She shook her head violently to force herself to stay awake. “What am I missing?” she asked herself. Allyson had even smacked her cheeks a few times to keep from falling asleep. She’d tried everything she could think of to unravel the meaning of the words from Graupe’s headstone, but nothing made sense.
A long, regretful glance over at the clock told her how late it was. Time to give her brain a break for a while, she thought. She rubbed her face and stood up. Her legs shuddered at the sudden movement after sitting still for so long. She’d only stood once the whole time to stretch out and try to get her blood flowing. It had all been for naught.
Allyson walked away from the mess surrounding the desk and flitted into the bathroom. She pulled on the shiny metal handle in the shower and stepped back as the water began to spray. She sniffled a little and then slipped out of her clothes.
The hot water felt good as it soaked through her hair and cascaded over her skin. She needed the moment to relax, but peace would not come easily. Beneath the fatigue, a fury raged. How could she not figure out something so simple? She shook her head. It would be fine, she thought. She would do what she did best: siphon off the hard work of others. Adriana and the professor, if she brought him along, would no doubt already be in Baden-Baden. They were likely asleep in a hotel somewhere and would make an early day of it the following morning. Koenig would lead Adriana to Graupe’s grave and, in turn, would lead Allyson to the riddle’s answer.
She smiled at the idea and began to feel the soothing warmth of the water reach into her muscles. Once she knew who had purchased the Rubens, Allyson would eliminate the competition.
8
The sun had yet to peek over the mountains in the east when Adriana and Koenig left the hotel. Their breath came out in puffs of white cloud as they made their way to the car in the chilly morning air.
“How far away is this cemetery?” Adriana asked.
“Not far,” he answered, shaking his head. “Five minutes. And I can take you straight to the gravesite.”
That was exactly what Adriana wanted to hear.
They’d arrived around sunset in the western German spa town. She could see why people chose Baden-Baden as a retreat. The heavily forested hills and mountains made for some gorgeous views. No matter where one looked, there was no escaping the natural beauty surrounding the area. In spite of the tension she was feeling in her heart, there was something relaxing about this place that couldn’t be avoided.

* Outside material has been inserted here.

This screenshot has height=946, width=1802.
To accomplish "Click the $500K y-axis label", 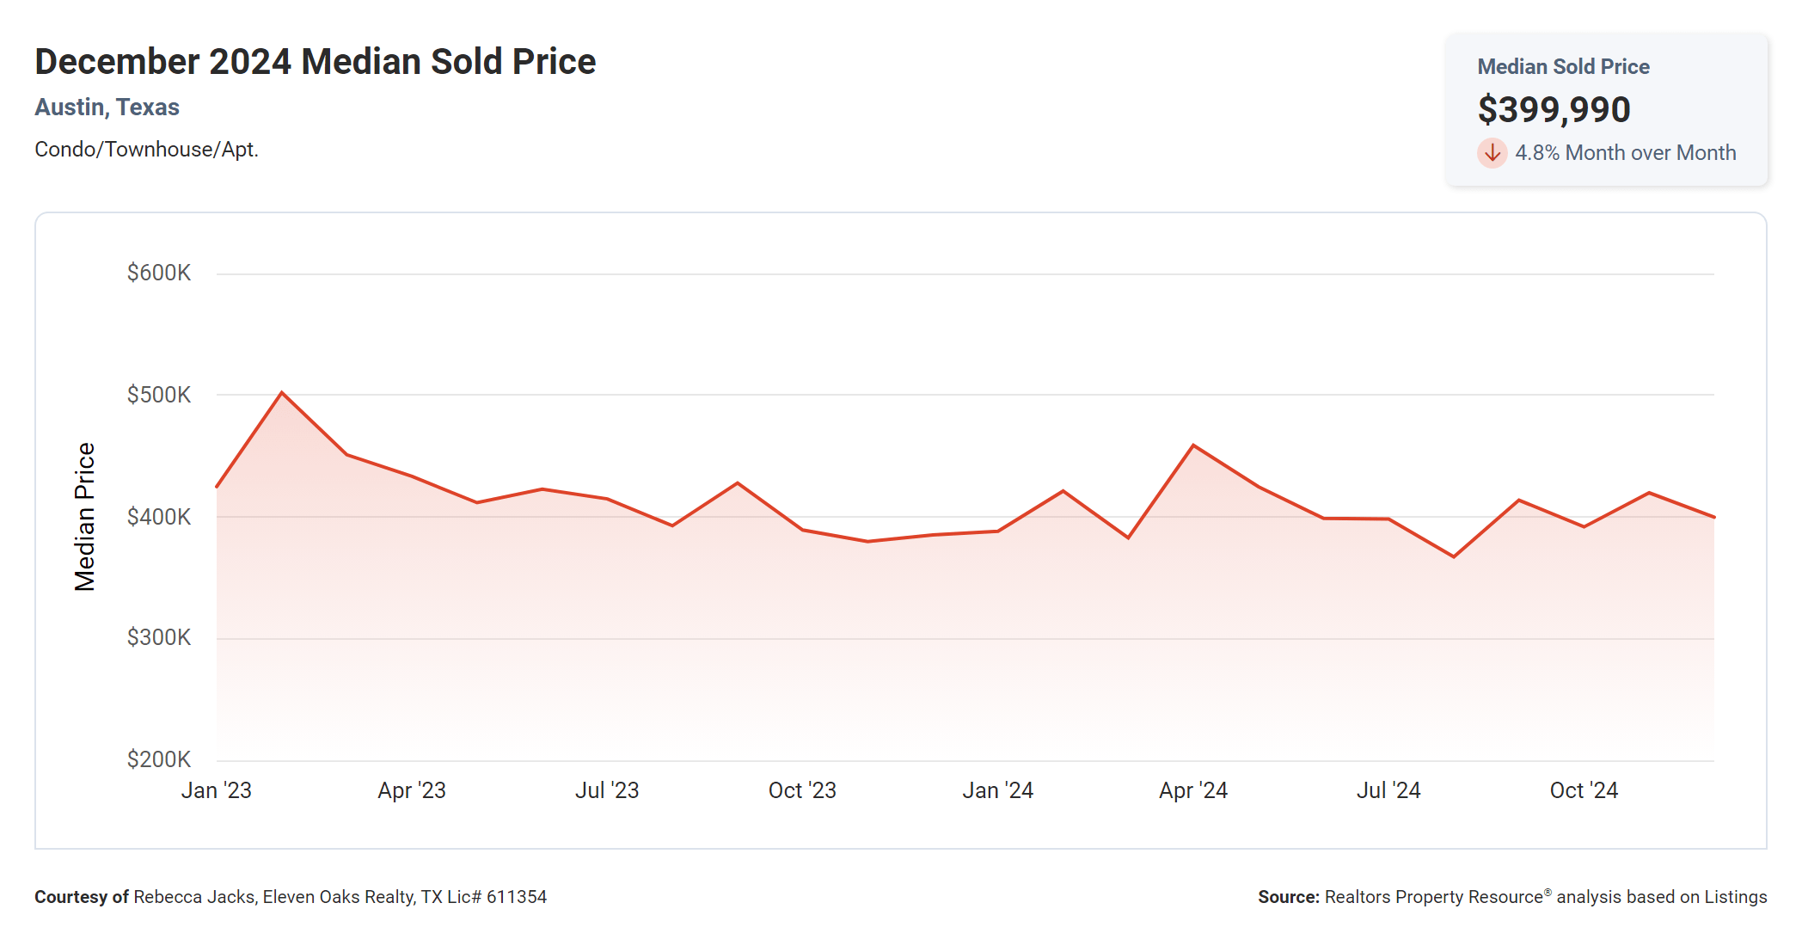I will [159, 395].
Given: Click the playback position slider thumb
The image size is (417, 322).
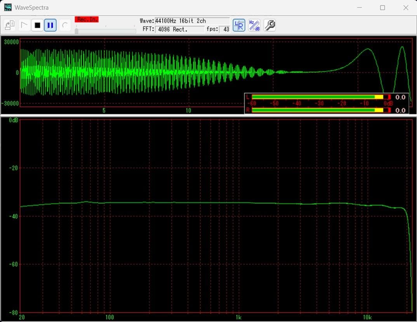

Adriana and the professor had grabbed a few pieces of toast, jam, and fruit in the hotel on their way out. Koenig had protested eating in his immaculately clean BMW, but he also realized they needed to hurry, especially when Adriana reminded him that the other woman could still be out there — and if she were, she’d be headed their way. After that, the two snagged a couple of coffees to go with their light breakfast and made their way out of the hotel.
The drive to the cemetery only lasted a minute longer than Koenig predicted, and that was due to a pesky traffic light that seemed to last forever. They parked in front of a bookstore across the street from the cemetery.
“This cemetery is very old,” Koenig explained as they passed through the gate. “Some of the graves have been here for several hundred years, so long that many of them cannot be read anymore.”
Adriana nodded but said nothing. She’d visited many old cemeteries in her life. It always fascinated her to see memorials to people who’d lived so long ago. Their lives were so much different to hers, and she tried to imagine what each person’s life must have been like in the dash between the years of their birth and death.
Now, however, her focus was on one thing: finding what it was Graupe had to say about the missing Rubens.
Koenig led her to a fork in the path and then to the left, toward a maintenance building. A thick forest lay just behind the wall and fence, casting permanent shade on that area of the graveyard.
“It’s just over here,” he said, pointing at a spot underneath the heavy limbs of an oak.
Six tombstones were all that occupied that part of the land, kept separate from the others.
“Being Jewish,” Koenig was explaining, “Graupe would have preferred to be buried in a Jewish cemetery. However, after his exile and the experience he had with the Nazis, he wasn’t convinced that Jewish graves wouldn’t be disturbed or vandalized. So he chose to be buried in a common place.”
“To avoid having his memorial desecrated,” she finished the thought.
“Exactly.”
Adriana followed the professor past the first three headstones. She stopped when he halted at the fourth. He held out his hand as if presenting a prize.
“The grave of Paul Graupe,” Adriana whispered.
She stepped forward, making sure not to walk on the actual grave itself, a concave section of earth that was lower than the surrounding ground by about three inches. On bended knee, she leaned in closely and examined the headstone. She pressed her finger to the odd words at the bottom, Inom Jannimt.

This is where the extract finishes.